Plasma TIMP-1 and CEA in detection of primary colorectal cancer: a prospective, population based study of 4509 high-risk individuals

Objective. The combination of plasma tissue inhibitor of metalloproteinases-1 (TIMP-1) and carcinoembryonic antigen (CEA) may be valuable biomarkers for early detection of colorectal cancer (CRC). A prospective, population based study was performed to validate this hypothesis. Material and methods. Individuals (n = 4509) referred for large bowel endoscopy due to symptoms of CRC were prospectively included. Baseline data and concurrent diseases were recorded. The primary endpoint was detection of CRC and findings at examinations were recorded using International Classification of Diseases-10 codes.

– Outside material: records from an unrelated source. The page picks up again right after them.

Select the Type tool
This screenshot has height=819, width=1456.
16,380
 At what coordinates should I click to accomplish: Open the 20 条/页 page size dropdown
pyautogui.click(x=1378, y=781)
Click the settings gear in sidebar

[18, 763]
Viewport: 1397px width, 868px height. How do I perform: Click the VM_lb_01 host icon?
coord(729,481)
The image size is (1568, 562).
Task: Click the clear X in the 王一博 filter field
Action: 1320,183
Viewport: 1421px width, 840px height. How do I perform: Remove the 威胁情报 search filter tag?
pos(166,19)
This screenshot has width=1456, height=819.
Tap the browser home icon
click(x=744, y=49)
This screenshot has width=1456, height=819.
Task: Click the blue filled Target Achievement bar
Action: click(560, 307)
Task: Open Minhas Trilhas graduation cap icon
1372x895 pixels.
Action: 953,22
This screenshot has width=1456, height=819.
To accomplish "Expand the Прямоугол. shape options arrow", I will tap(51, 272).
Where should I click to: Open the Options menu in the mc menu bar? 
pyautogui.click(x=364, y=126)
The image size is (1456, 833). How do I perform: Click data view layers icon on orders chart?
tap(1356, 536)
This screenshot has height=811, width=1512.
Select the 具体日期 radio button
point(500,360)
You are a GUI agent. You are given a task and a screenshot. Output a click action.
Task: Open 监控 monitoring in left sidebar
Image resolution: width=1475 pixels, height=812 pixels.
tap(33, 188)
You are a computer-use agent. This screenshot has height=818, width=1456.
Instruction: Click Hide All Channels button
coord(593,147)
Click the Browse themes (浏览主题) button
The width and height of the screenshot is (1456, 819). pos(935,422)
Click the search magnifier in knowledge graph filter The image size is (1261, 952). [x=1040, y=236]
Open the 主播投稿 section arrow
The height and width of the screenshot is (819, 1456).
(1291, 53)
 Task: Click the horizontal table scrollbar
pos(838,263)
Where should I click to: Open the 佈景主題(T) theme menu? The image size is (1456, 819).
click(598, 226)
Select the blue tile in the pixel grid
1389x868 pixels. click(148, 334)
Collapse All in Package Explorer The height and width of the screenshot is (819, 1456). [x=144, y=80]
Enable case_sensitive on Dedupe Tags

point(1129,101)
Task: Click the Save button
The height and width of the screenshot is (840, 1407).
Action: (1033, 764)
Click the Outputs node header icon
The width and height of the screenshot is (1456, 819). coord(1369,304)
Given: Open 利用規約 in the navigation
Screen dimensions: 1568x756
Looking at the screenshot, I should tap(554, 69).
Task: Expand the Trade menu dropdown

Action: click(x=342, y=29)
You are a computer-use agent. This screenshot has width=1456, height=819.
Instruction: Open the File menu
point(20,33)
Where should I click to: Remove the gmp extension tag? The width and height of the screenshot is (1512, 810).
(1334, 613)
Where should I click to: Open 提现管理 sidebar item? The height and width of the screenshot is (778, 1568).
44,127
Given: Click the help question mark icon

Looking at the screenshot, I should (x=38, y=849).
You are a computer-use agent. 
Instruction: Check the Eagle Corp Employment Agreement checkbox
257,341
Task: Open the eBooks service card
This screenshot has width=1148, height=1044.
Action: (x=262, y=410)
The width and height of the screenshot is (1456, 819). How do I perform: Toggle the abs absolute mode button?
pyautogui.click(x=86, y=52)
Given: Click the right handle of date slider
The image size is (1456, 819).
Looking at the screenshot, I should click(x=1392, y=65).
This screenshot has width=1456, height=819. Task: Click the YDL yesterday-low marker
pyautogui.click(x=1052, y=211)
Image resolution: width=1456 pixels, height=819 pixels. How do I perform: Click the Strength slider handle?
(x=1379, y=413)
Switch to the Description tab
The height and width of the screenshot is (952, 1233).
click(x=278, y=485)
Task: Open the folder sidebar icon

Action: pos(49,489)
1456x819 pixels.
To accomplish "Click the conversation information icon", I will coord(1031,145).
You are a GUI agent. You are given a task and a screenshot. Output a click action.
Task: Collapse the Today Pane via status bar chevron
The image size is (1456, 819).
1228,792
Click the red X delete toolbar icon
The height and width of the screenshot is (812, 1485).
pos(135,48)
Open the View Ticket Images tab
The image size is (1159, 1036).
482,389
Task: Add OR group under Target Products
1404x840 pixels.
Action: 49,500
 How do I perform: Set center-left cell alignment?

Plasma was obtained before endoscopy and TIMP-1 and CEA levels were determined after the inclusion of all individuals. Results. Findings were based on sigmoidoscopy in 1766 and colonoscopy in 2743 individuals. Colon cancer (CC) was detected in 184 and rectal cancer in 110 individuals. Ten individuals with other cancers, 856 with adenomas and 1176 with non-neoplastic findings were also detected. The biomarker levels were increased in a variety of diseases including CRC compared to individuals without any findings at endoscopy. A multivariable analysis demonstrated that both markers were significant and independent detectors of CRC. Combining both biomarkers, independent contributions from each (TIMP-1, odds ratio (OR) = 1.8 (95% confidence interval (CI): 1.4-2.2), p < 0.0001; CEA < 5 ng/ml, OR = 1.6, 1.3-1.9, or >= 5 ng/ml, OR = 2.3, 95% CI: 1.9-2.7 (p < 0.0001)) were obtained. Subgroup analysis of individuals examined by colonoscopy with CC as the endpoint showed that combining both biomarkers, independent contributions from each (TIMP-1, OR = 2.5, 95% CI: 1.8-3.4, p < 0.0001; CEA < 5 ng/ml, OR = 1.4, 95% CI: 1.1-1.8, and CEA 5 ng/ml, OR = 2.3, 95% CI: 1.8-3.0 (p < 0.0001)) were obtained. Conclusions. This prospective validation study supports the use of the combination of plasma TIMP-1 and CEA protein measurements as a potential aid in early detection of CRC and specifically of CC.